FLINT, Michigan—When she speaks, she speaks with an undeniable confidence. Mic in hand, she’s an audio conductor bringing the very best of Flint together in every show. It’s musical. It's full of applause, laughter, resourcefulness, and — most of all — it's an immersive black history education every time it airs. 

Bettye Hendricks is here on WFLT-AM 1420 as she has been at 10 a.m. every Saturday morning since 2006. The Flint resident and class of 1965 Flint Central graduate works her magic on the radio waves, transporting Flint’s cultural highlights and Black history to thousands of listeners through her radio show, “African American Inspiration.” 

Far beyond the month of February, Hendricks makes sure listeners are learning about Black history — something Hendricks feels many black people miss out while learning American history. 

“We’re behind on history. We’re behind on knowing that we are special people and there’s nothing small about us,” said Henricks. “I felt that this kind of program would help us feel better about who we are.” 

Providing access to education is something that Hendricks herself learned growing up in Haynesville, Louisiana. It was a place where Black children often went without education because there was no bus line available to take them to school. As the granddaughter of the city’s first black school bus driver, she saw what a difference one person can make. 

“I came from an environment in which black history was very important, because black people were doing major things,” said Hendricks.

Hendricks and her family relocated to Flint when in 1963. At Flint Central, she remembers enjoying glee club, piano, and business club — because being shy is something Hendricks has ever been able to relate to. 

A year after graduating high school, she moved across the country to California for several years before returning to Michigan. She spent more than a decade in banking before beginning her career at General Motors, where she worked for 28 years in accounting and purchasing in the Troy area. 

When she made the move to retire in 2006, she also decided to come home to Flint and she wasn’t content to sit idle with nothing to do. 

“When I came to Flint, I asked people what there was to do in Flint,” said Hendricks. Some people said that there was little to nothing at all, but she was determined to prove them wrong.

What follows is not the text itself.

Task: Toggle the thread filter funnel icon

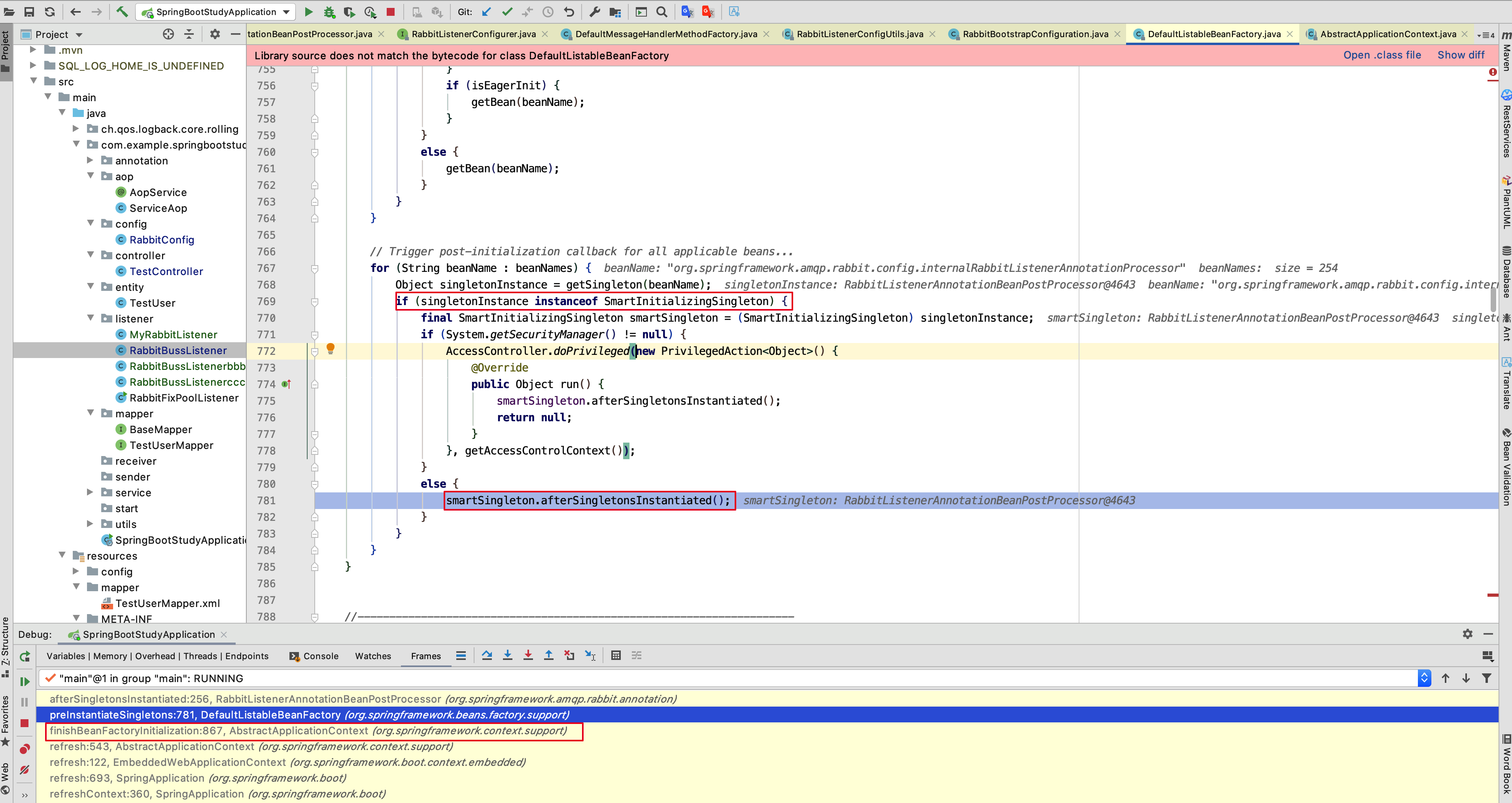Action: [x=1486, y=678]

It wasn’t that there was little to do in Flint, said Hendricks. It's just that many people didn’t know where to find what mattered. She approached WFLT, a well-known local gospel and ministry station, in with a solution.

“I did not want it to be a program that just based around church. I wanted it to be around the community,” said Hendricks. 

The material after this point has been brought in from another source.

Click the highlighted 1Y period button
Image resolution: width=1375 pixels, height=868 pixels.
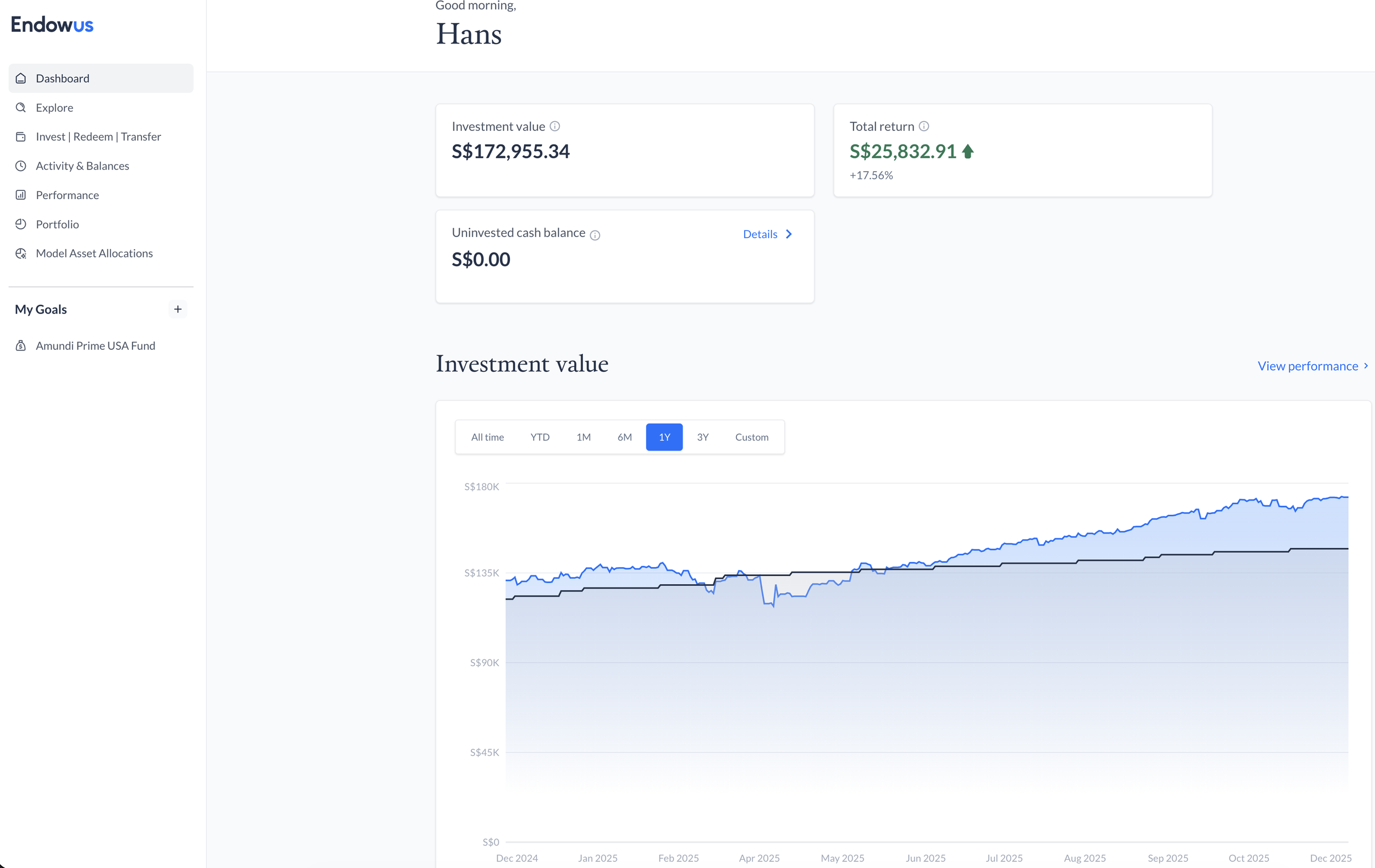[x=664, y=437]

When she first approached the general manager with the idea, she learned that there was no budget for the show. She would have to build it — and the funding for it — from the ground up. 

And, so she did.

Her 30-minute weekly show has 14,000 listeners, Hendricks said, and it is fully funded with support from the Ruth Mott Foundation as title sponsor and Charles Stewart Mott Foundation as legacy sponsor, plus additional help from Genesee County Parks, the “New” McCree Theatre, Community Foundation of Greater Flint, Genesee Health Systems, and Hamilton Community Health Network. 

Despite never having done radio, Hendricks also has served as both host and producer of the radio show for the past 13 years. She is also a mother, grandmother, and student just 20 credits away from earning a bachelor’s degree in Communications and Africana Studies from the University of Michigan-Flint. 

“To me, I think if you’ve got a message, you can say your truth and it doesn’t take much training to do that,” said Hendricks.